> What the exercise asks: Go line by line through the listing below and copy those that hold "agent".

> Provided information:
---------------

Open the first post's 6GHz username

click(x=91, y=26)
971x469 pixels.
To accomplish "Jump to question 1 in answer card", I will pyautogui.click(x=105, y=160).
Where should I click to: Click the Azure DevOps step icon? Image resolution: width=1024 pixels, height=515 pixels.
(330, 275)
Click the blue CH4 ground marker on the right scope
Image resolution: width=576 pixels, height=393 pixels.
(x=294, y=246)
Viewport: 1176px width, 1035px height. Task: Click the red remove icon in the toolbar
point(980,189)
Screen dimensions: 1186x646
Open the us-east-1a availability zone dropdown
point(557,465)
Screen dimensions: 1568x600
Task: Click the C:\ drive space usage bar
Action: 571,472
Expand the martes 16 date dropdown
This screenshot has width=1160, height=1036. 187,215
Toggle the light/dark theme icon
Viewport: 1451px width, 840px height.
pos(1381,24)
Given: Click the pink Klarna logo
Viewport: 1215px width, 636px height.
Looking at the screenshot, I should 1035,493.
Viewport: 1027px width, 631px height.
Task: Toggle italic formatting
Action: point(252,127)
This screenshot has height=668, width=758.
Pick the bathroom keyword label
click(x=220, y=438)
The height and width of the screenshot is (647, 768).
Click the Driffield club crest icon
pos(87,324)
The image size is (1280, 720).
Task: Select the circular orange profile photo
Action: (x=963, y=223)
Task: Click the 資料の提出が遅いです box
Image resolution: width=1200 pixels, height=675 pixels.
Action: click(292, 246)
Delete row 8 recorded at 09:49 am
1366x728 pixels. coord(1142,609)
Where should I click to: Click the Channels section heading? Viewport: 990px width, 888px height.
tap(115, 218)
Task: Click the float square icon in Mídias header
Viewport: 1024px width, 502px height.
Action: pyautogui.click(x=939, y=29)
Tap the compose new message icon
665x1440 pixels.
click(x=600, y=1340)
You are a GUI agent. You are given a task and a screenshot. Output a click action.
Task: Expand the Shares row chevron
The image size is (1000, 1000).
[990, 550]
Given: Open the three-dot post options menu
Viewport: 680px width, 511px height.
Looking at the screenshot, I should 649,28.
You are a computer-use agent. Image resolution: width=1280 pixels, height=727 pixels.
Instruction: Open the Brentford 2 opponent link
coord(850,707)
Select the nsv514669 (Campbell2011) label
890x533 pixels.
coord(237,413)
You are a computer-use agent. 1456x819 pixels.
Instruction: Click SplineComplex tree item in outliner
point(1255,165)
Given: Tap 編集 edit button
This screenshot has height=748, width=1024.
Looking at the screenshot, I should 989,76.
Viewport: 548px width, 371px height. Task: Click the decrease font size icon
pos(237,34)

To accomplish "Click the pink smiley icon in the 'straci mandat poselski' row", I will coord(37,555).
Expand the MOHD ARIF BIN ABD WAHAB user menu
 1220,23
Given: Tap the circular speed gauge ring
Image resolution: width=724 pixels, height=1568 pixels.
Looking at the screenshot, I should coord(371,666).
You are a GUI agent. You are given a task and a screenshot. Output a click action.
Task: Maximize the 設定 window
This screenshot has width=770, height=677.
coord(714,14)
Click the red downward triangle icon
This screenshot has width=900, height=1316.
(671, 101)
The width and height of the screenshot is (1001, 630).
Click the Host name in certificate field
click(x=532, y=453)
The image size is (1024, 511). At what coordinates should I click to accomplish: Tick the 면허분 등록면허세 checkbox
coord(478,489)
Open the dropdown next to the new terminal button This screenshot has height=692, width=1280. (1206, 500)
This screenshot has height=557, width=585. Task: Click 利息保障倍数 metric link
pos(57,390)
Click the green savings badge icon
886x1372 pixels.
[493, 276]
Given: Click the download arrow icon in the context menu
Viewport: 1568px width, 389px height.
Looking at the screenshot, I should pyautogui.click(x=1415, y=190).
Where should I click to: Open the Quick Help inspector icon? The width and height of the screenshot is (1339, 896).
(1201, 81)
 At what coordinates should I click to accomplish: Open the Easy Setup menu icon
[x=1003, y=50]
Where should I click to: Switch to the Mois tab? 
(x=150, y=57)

---------------

> Solution to this task:
You are a GUI agent. You are given a task and a screenshot. Output a click action.
You are a computer-use agent. Image resolution: width=1280 pixels, height=727 pixels.
You are a computer-use agent. 1456x819 pixels.
You are a GUI agent. You are given a task and a screenshot. Output a click action.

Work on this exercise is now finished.